Can non-U.S. groups apply?
The solicitation explicitly says non-domestic entities are not eligible to submit as applicants. Non-domestic components of U.S. organizations may be included as long as they are structured within an eligible U.S. proposal framework.
Is cost sharing required?
The solicitation describes matching expectations at at least 0.25:1 non-federal matching contributions relative to Federal direct costs.
Can teams reapply in a later cycle if missed?
Since the publication includes multiple recurring due dates and a 2027 cycle, teams can generally target a later listed window if the opportunity remains open and the project scope remains aligned. Review the latest notice and submission timeline before the cycle you select.
Official links and next steps
- Official NOFO page: https://grants.nih.gov/grants/guide/rfa-files/RFA-HL-26-020.html
- NHLBI Catalyze program context: https://nhlbicatalyze.org/
- NIH funding application instructions: https://grants.nih.gov/grants/how-to-apply
Final decision checklist before submission
- Confirm your project is in the right stage: prototype optimization, not early discovery.
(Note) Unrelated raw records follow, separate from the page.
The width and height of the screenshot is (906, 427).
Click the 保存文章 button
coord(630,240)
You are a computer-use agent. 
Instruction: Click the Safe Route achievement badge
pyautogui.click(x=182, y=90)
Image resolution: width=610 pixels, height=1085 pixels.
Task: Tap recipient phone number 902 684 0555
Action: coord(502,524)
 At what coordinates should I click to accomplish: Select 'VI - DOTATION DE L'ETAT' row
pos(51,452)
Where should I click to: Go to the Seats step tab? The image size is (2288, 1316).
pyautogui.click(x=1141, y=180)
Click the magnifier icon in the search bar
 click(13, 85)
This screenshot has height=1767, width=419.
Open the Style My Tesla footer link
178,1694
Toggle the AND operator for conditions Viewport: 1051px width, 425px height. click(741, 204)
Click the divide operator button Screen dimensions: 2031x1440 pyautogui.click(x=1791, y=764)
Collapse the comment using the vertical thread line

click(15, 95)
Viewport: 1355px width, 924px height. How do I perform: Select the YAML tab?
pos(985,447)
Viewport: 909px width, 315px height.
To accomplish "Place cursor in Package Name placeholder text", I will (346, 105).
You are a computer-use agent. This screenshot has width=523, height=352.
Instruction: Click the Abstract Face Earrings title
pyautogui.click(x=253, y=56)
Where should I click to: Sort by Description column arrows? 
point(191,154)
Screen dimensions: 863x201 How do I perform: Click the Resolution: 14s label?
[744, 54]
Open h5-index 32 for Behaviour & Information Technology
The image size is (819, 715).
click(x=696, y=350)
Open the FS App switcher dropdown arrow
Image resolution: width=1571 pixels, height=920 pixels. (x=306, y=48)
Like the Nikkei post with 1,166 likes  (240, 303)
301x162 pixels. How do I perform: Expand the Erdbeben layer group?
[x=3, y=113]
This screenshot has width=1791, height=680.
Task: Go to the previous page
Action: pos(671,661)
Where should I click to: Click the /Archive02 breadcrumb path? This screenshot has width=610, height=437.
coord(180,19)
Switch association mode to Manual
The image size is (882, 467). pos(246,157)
- Confirm organizational eligibility and registrations are complete.
- Validate non-federal match and budget construction.
- Tie every work package to a de-risking outcome.
- Confirm due date, then submit ahead of the published 5:00 PM local-time deadline.
- Run an internal compliance review for NIH administrative requirements.
For teams already within the Catalyze family, this call is usually best positioned as a continuity award that sharpens readiness and accelerates movement into higher-commitment translational routes.